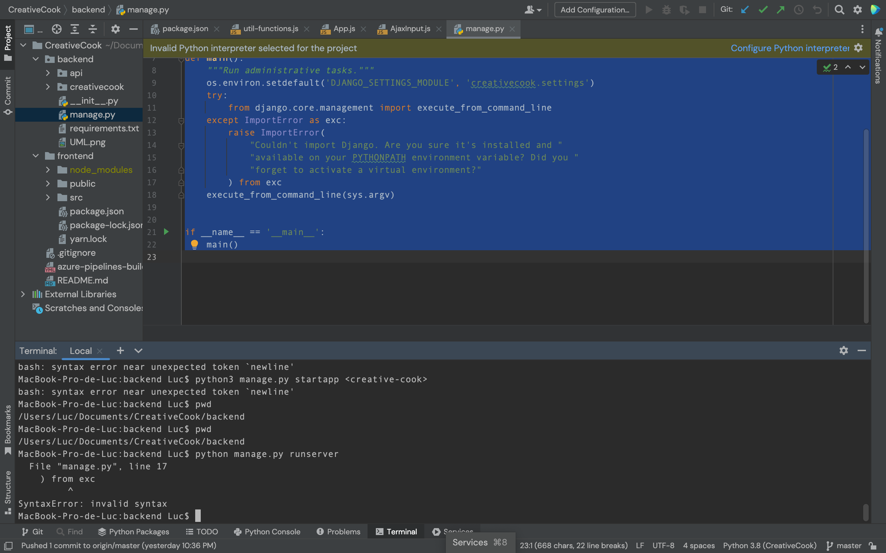This screenshot has height=553, width=886.
Task: Click the Git commit checkmark icon
Action: tap(763, 10)
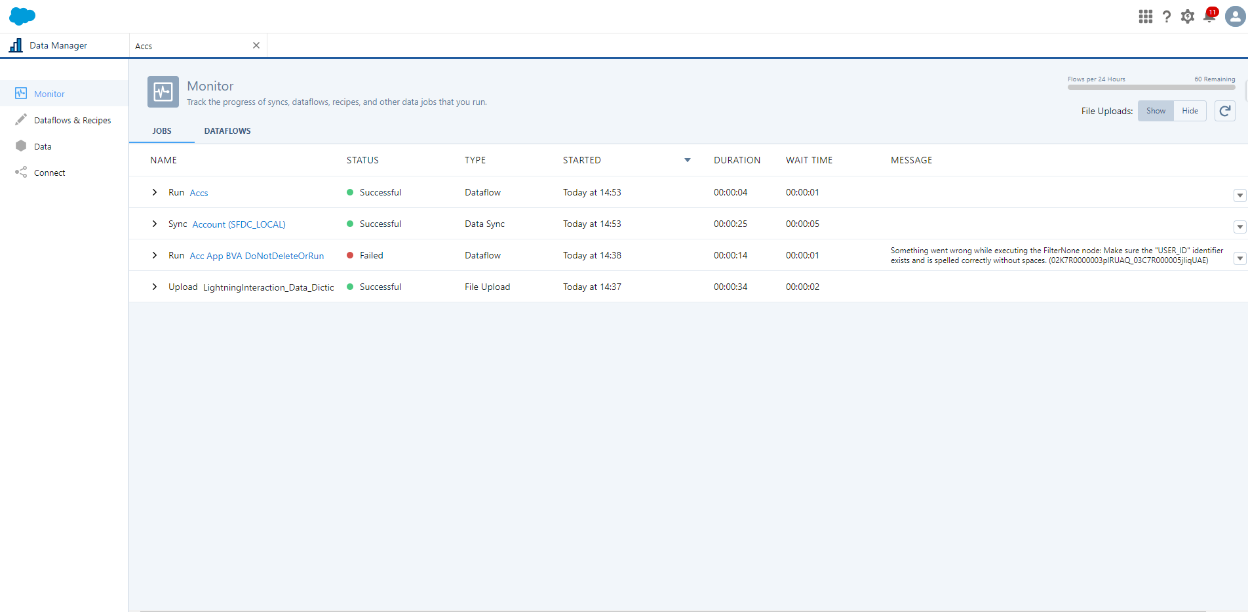Select Dataflows & Recipes in the sidebar
Screen dimensions: 1248x612
72,120
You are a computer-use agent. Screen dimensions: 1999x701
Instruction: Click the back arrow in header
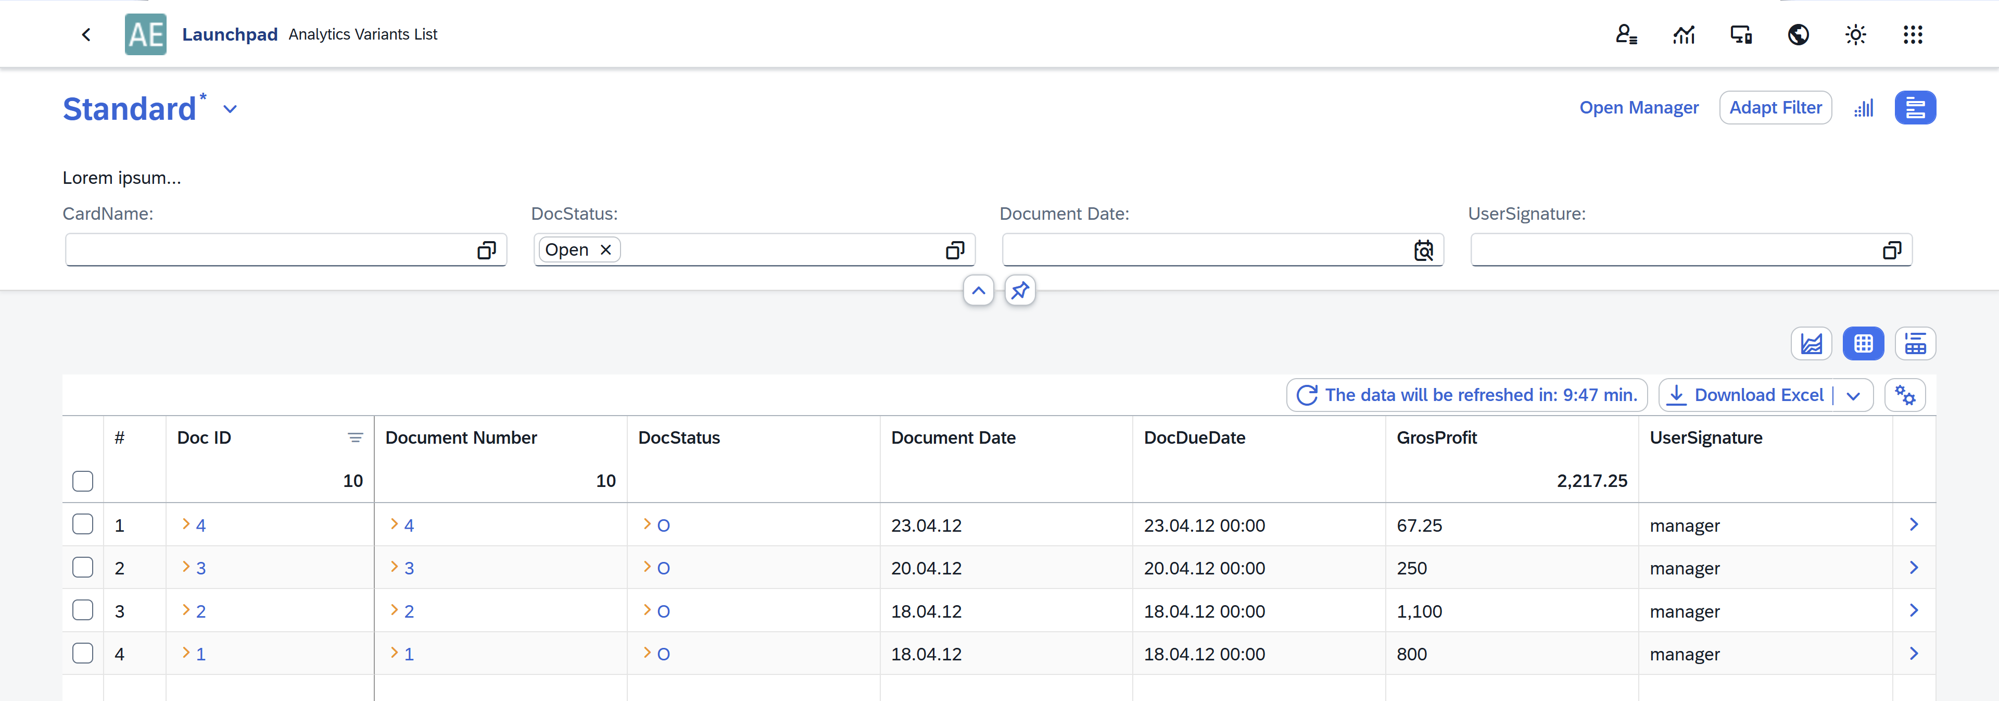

============================================================

_EXERCISE DESCRIPTION_
Take the lines from the one holding "You are a computer-use" through the last line of the data above and copy them exactly, both ends included, omitting all pictures.

_OUTPUT OF THE TASK_
You are a computer-use agent. Screen dimensions: 1999x701
Instruction: Click the back arrow in header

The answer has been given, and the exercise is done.